Angelina Balthazar traz Angola para a mesa do restaurante Compadre, em Campanhã. Numa freguesia da cidade do Porto em transformação, entre a diversidade cultural e os desafios sociais, a cozinha é o lugar onde a memória e a esperança continuam a ferver.

[Texto de Miguel Dias. Imagens e edição de Beatriz Miranda] 

Antes de se servir um prato no Compadre, na zona oriental da cidade do Porto, em Campanhã, há já uma história inteira a cozinhar. Entre o som da panela de pressão e o cheiro de especiarias como açafrão e pimenta preta, há uma mulher com as mãos no passado e os olhos no futuro. Chama-se Angelina Balthazar, tem 49 anos, e em setembro abre a porta dos 50. Mãe de duas filhas, de 32 e 25 anos, atravessou o Atlântico de avião há três anos, provinda de Luanda. Não veio de férias. Veio em busca de um lugar onde pudesse “recomeçar” um caminho onde pudesse ter mais condições de vida, onde arranjasse trabalho e onde pudesse ter as melhores condições para oferecer às filhas. Encontrou o seu espaço atrás de um balcão de cozinha.

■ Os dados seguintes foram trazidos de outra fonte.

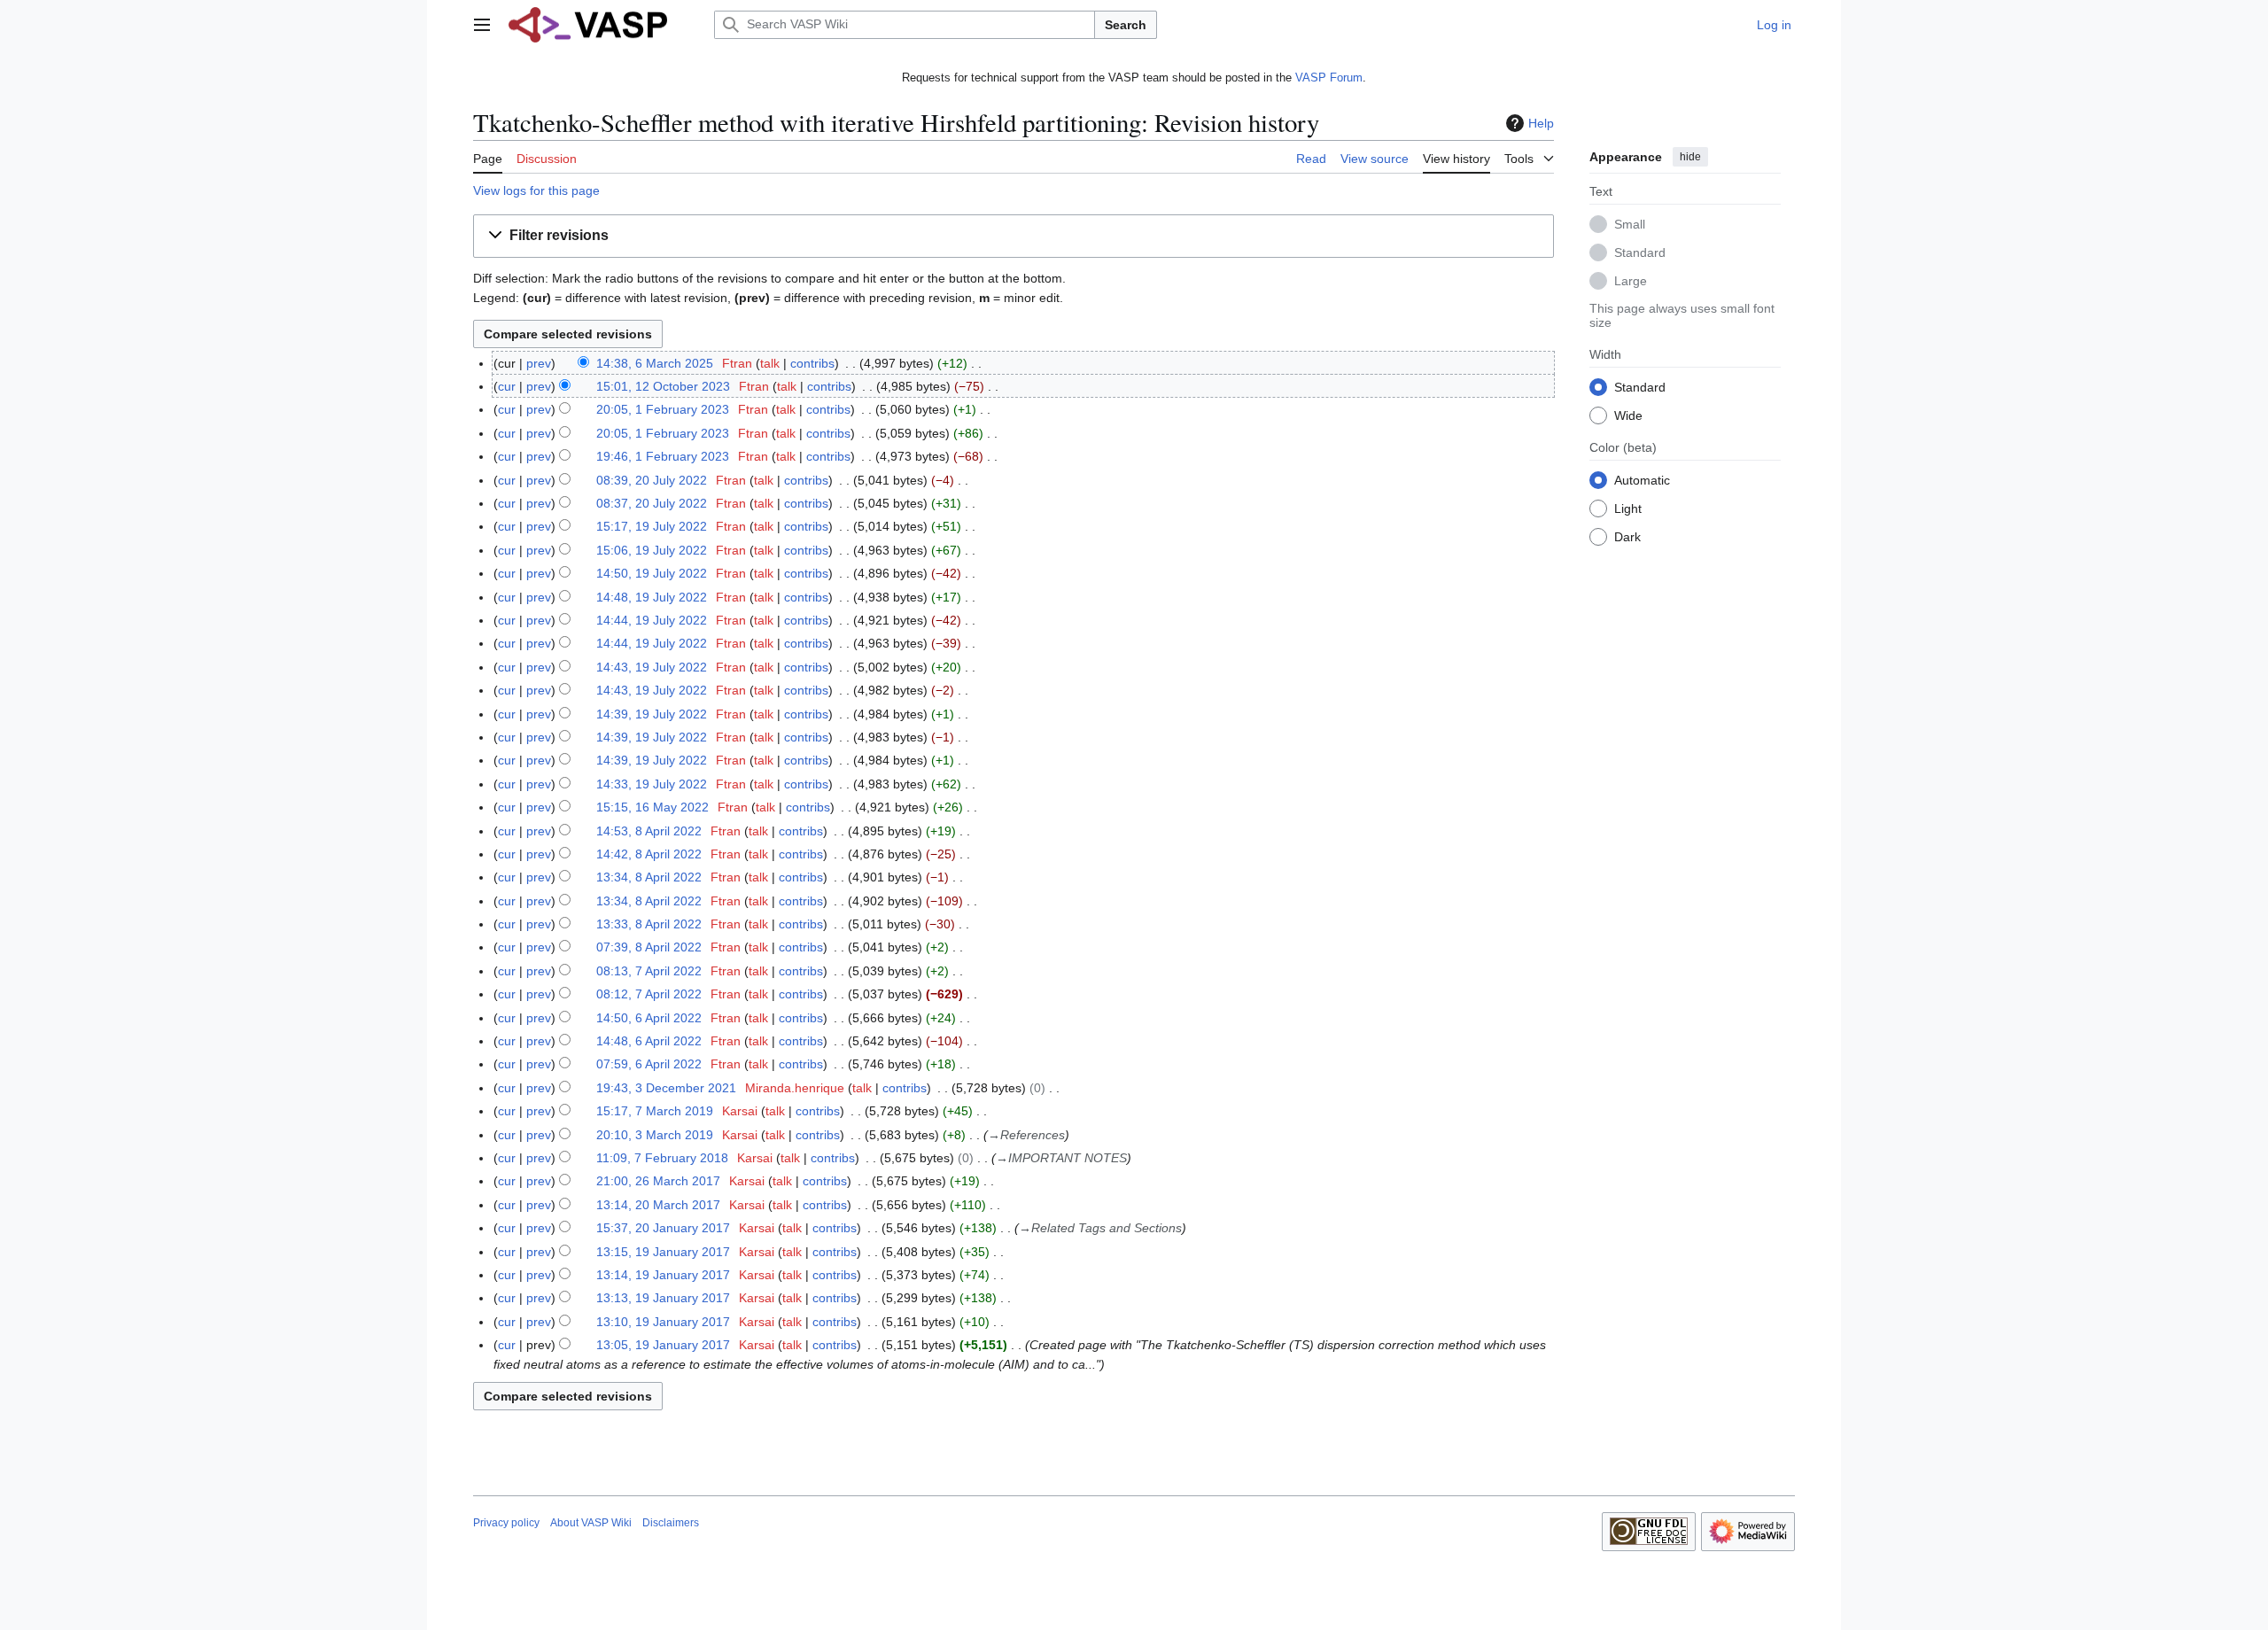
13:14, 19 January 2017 (663, 1275)
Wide (1628, 415)
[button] (482, 25)
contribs (812, 363)
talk (770, 363)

“Custa, custa estar longe”, diz com um sorriso triste. A filha mais velha ficou em Luanda, Angola. A mais nova vive em Lisboa. “A Bruna Alexandra. Vai entrar para a faculdade para o ano.” Sorri de novo, mas com orgulho, porque conta com a entrada da filha na Escola Superior de Enfermagem de Lisboa. Angelina vive em Vila D’Este, em Vila Nova de Gaia, mas vem todos os dias de metro para a zona oriental do Porto, em Campanhã, para trabalhar no restaurante O Compadre. Um espaço discreto, mas frequentado por um público cada vez mais curioso. Sobretudo quando é dia de moamba.

Um gosto que começou cedo

Angelina cresceu no município de Kilamba, em Luanda. Mas a infância ficou marcada pela perda da mãe quando tinha apenas 13 anos. Foi a tia quem lhe deu “estrutura”, conforme enfatiza. “Ela ensinou-me tudo, cozinhar, cuidar. E a minha avó também.” Cresceu a ver fazer bolos, biscoitos fritos “que pareciam saídos do forno”, pratos que não se esquecem porque têm o sabor da casa.

Durante toda  a vida cozinhou apenas para a família. Profissionalmente, só se iniciou na cozinha quando chegou a Portugal. “Em Angola queria trabalhar, mas estava muito difícil. Vim para cá para ter uma “vida normal”, isto é, uma vida onde fosse possível ter rotinas e melhores condições de vida. O primeiro impulso era estudar culinária. Queria conhecer a fundo a cozinha portuguesa e as suas influências. Talvez tenha sido paixão à primeira vista, confessa, o facto de ser fã “do bacalhau com natas, do bacalhau à Zé do Pipo”, e é apaixonada pelos pastéis de nata, sobremesa de eleição. 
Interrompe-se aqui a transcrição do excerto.